読んでいるうちに行ったつもりになれるかもしれない、プチ旅行の紀行文コラム「行ったつもりシリーズ」。
2023年は春の訪れが早く東京を皮切りに各地で桜が開花しているが、今回はちょっと前に盛りを迎えていた梅の話題。東京都八王子市で行われていた「高尾梅郷梅まつり」や神奈川県相模原市の本沢梅園をサイクリングで回ってみた。
旧甲州街道沿いに8つの梅林めぐり
外を走りやすい陽気になってきたので、この日は梅の花でも見に行こうかと、高尾方面へ向かってサイクリング。甲州街道(国道20号)を西に進んでJR高尾駅から約1km、西浅川というY字路の交差点を右斜めに進むと旧甲州街道に入る。この旧街道沿いに8つの梅林があり、それ以外にも民家の庭先や畑などにも梅の木が植えられ、この辺り一帯が「高尾梅郷」と呼ばれ、合計1万本余りが咲き誇っている。
ちょうどこの日は、「高尾梅郷梅まつり」(3月11日、12日)が行われていた。コロナ禍でここ3年ほど中止になっていたようなので、久しぶりの開催。天気もよく、出店なども出ていて多くの人で賑わっている。旧甲州街道はやや道がせまいので、車やバス、歩く人で混雑しているけど、自転車はスイスイと先に進めた。
難読「木下沢梅林」へ
まずは緩やかな坂を上って街道を奥へ進み、一番大きな「木下沢梅林」へ。山の斜面が白やピンクの梅の花で覆われ、青空とのコントラストがきれいだ。いつもは金網で仕切られていているのだが、梅まつり前後の時期は入り口が解放されて、梅林の中を散策することもできるようだ。ちなみに、今まで「きのしたざわ」と読むと思っていたが、看板によると「こげさわ」が正しいらしい。

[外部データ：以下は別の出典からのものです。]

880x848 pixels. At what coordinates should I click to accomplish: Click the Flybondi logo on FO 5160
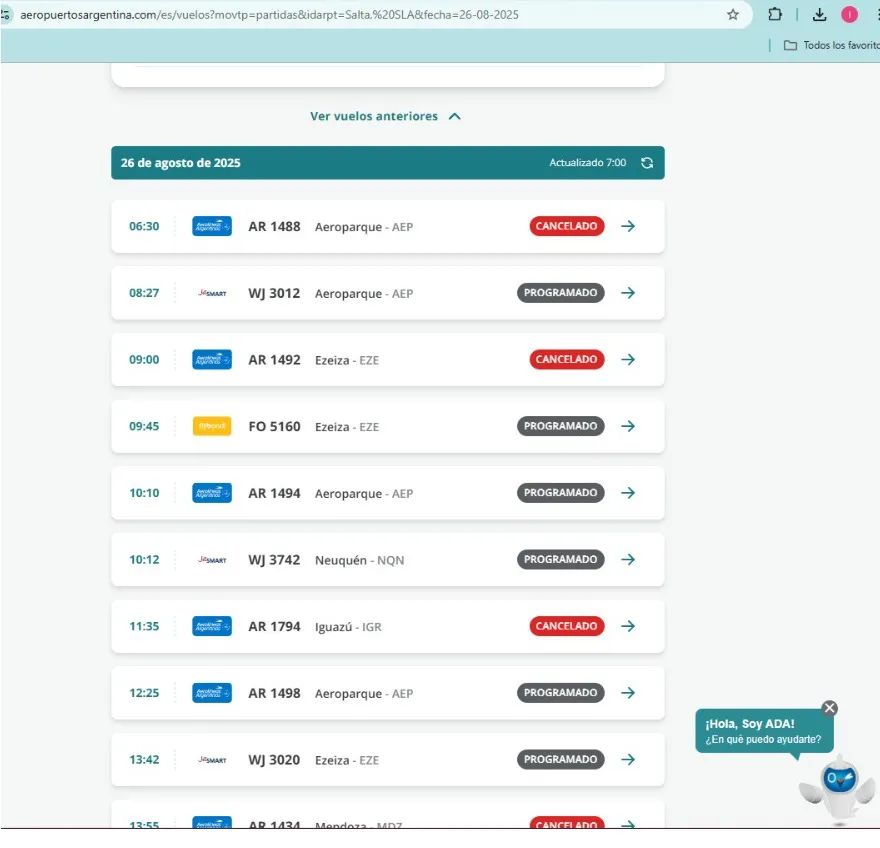[212, 426]
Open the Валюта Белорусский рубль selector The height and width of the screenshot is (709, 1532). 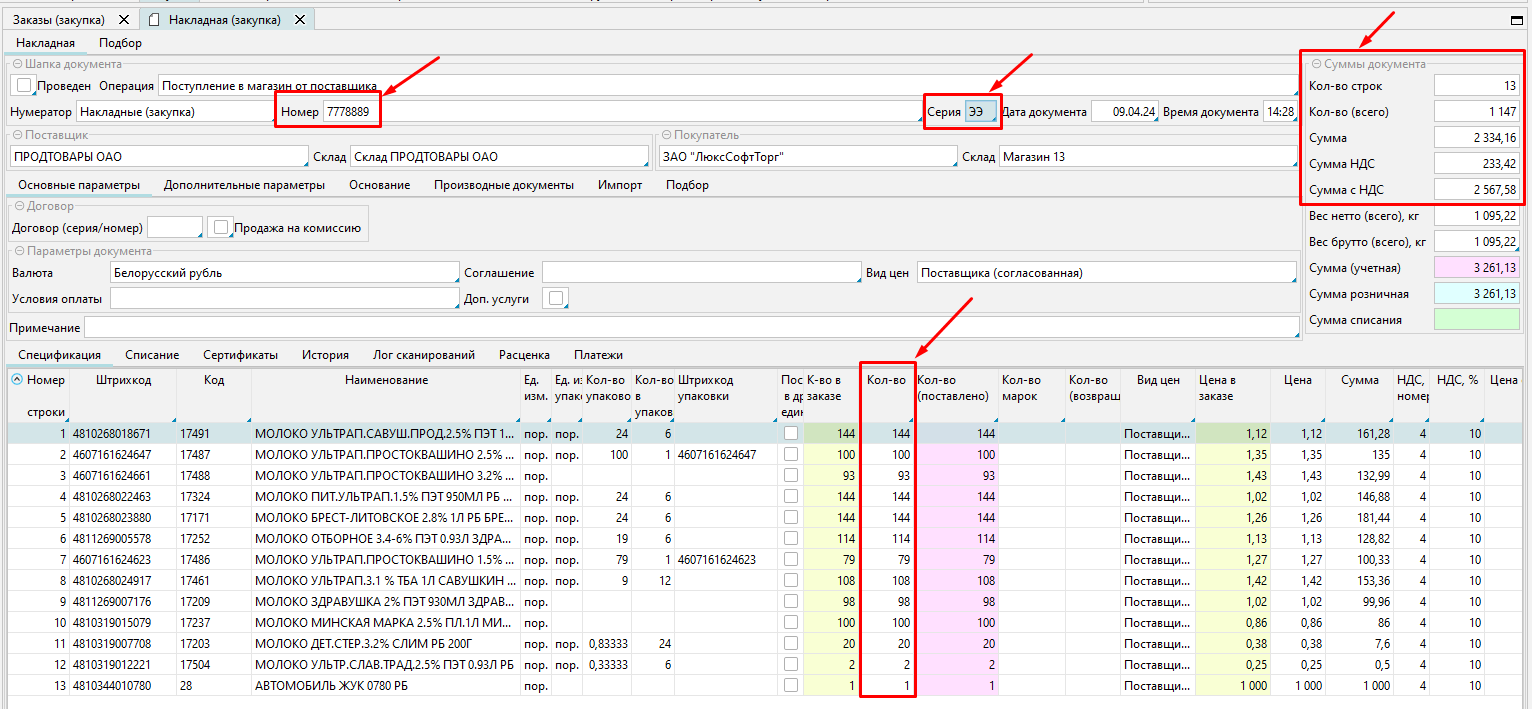(284, 273)
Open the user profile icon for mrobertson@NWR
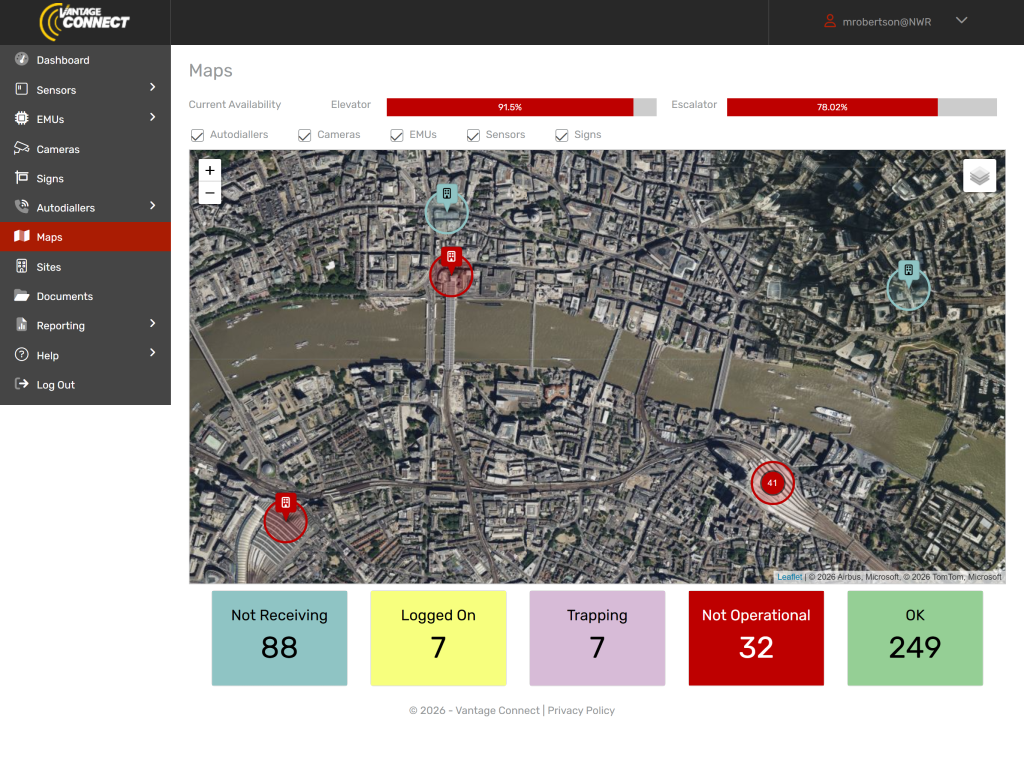 click(829, 21)
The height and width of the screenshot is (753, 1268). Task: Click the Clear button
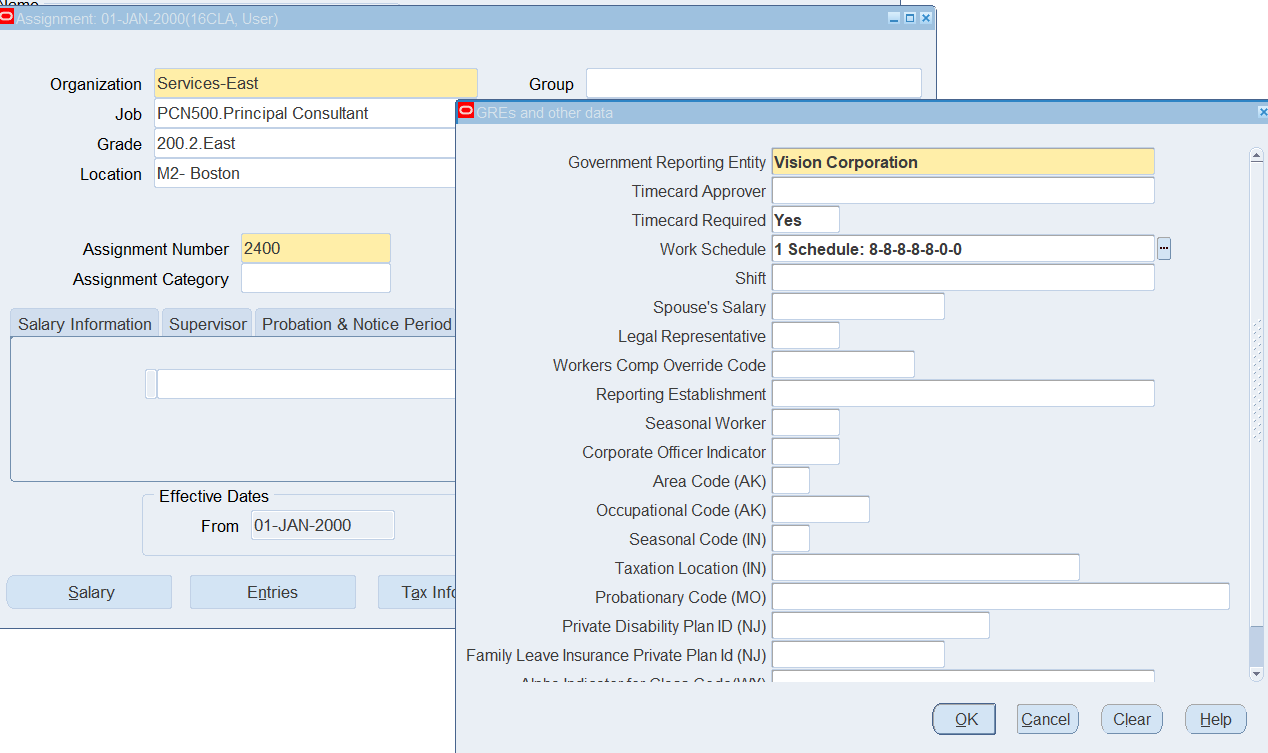point(1131,719)
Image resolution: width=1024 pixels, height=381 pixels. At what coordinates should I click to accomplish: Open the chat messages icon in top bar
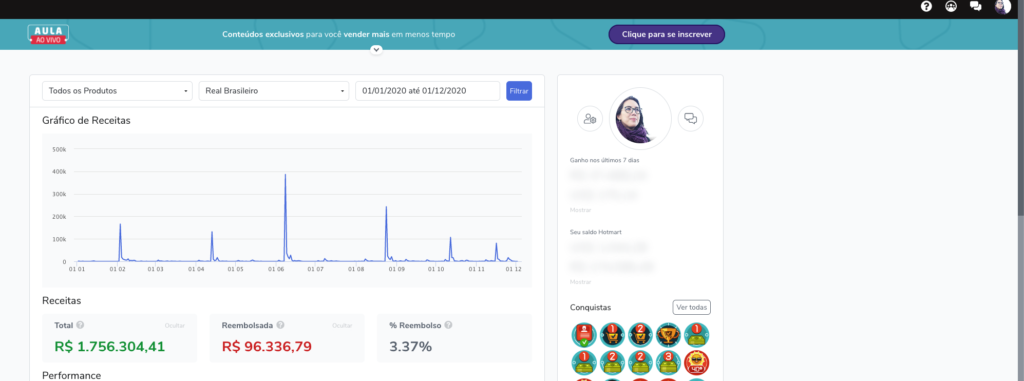(x=976, y=7)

さらに旧甲州街道の奥へ進み、「小仏梅林」を目指す。ここから上り坂はちょっとずつきつくなってくる。2㎞ほど走って小仏峠の登山口付近まで来たけど、梅林はこのあたりにはないようだ。どうやら1kmちょっと手前の小仏バス停付近で、JR中央本線と小さな沢沿いに並んで咲く梅が小仏梅林をさすようだ。
スタンプラリーにも挑戦!
ここからは旧甲州街道を下っていき、次は「するさし梅林」へ。ここも広い梅林で、この時期は解放されている。梅まつりではスタンプラリーも行われていて、8つの梅林のうち4カ所でスタンプをもらえるらしいので、ここからはそれにも挑戦してみる。
すぐ隣の「湯ノ花梅林」を過ぎ、さらにその先の「天神梅林」で2つ目のスタンプをゲット。次は旧甲州街道をちょっと離れて、中央自動車道の橋脚の下に広がる「荒井梅林」へ。メインの通りを離れているので、この辺りは人影も少ない。
街道に戻って、小仏関跡の「関所梅林」で3個目のスタンプを押してもらう。ついでに売店でおしるこを買って、軽くお腹を満たしておく。
高尾梅郷の玄関口「遊歩道林道」
最後の梅林は川沿いにある「遊歩道林道」。高尾梅郷の玄関口みたいなところだ。スタンプを押してもらう場所が見当たらず、うろうろしていたが、ちょっと離れた小さな公園の中にあった。4つ目のスタンプゲットでコンプリートし、その場でくじを引いた。当たったのは参加賞的なポケットティッシュだったが、軽い花粉症持ちなのでこれはこれでありがたかったりする。
ちょっと走り足りない気がしたので、神奈川県相模原市にある「本沢梅園」まで足を延ばしてみる。町田街道を南下し途中で細い道に入り、徐々にきつくなっていく坂を上っていくと目の前の斜面に大きな梅園が広がっている。
この本沢梅園には約1000本の梅の木が植えられていて、収穫された実は梅酒などに使われるという。
この先、さらに坂を上っていくと城山発電所があり、さらにその発電所を回り込むようにもう一息上っていくと城山湖というダム湖が目の前に広がる。この城山湖と南側にある津久井湖との間でダムの水を上下させて発電を行う揚水発電が行われているそうだ。
というわけで、梅の花を楽しみながら春の訪れを感じられた1日となった。